Assigned task:
Your copy should run exactly from the line containing "Health - Beauty (134, 714)" to the last line of the entries below, and it should include no pictures.

Records for the exercise section start

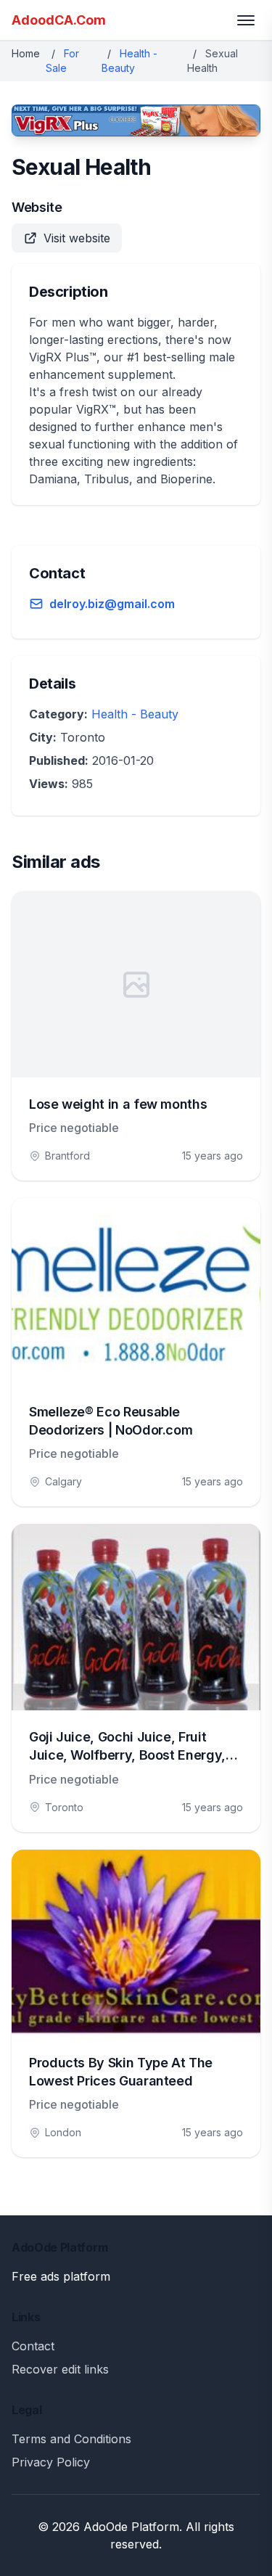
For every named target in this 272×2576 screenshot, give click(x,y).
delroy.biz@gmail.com (112, 603)
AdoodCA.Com (59, 20)
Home (26, 53)
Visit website (77, 238)
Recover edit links (60, 2369)
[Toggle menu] (245, 20)
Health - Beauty (134, 714)
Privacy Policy (51, 2462)
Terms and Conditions (71, 2439)
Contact (33, 2346)
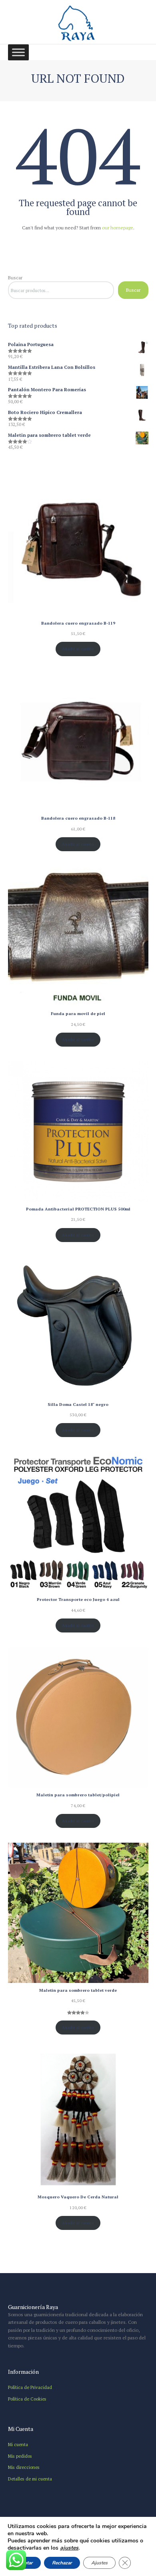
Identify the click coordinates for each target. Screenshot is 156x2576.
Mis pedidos (20, 2456)
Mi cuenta (18, 2444)
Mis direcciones (24, 2467)
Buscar (15, 278)
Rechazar (62, 2563)
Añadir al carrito (78, 648)
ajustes (69, 2548)
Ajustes (99, 2563)
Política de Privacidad (30, 2387)
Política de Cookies (27, 2399)
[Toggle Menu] (18, 52)
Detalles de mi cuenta (30, 2479)
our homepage (117, 228)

Records for the exercise section end

Response box:
Health - Beauty (134, 714)
Privacy Policy (51, 2462)
Terms and Conditions (71, 2439)
Contact (33, 2346)
Identify the click coordinates for each target. Screenshot is 156x2576.
Mis pedidos (20, 2456)
Mi cuenta (18, 2444)
Mis direcciones (24, 2467)
Buscar (15, 278)
Rechazar (62, 2563)
Añadir al carrito (78, 648)
ajustes (69, 2548)
Ajustes (99, 2563)
Política de Privacidad (30, 2387)
Política de Cookies (27, 2399)
[Toggle Menu] (18, 52)
Detalles de mi cuenta (30, 2479)
our homepage (117, 228)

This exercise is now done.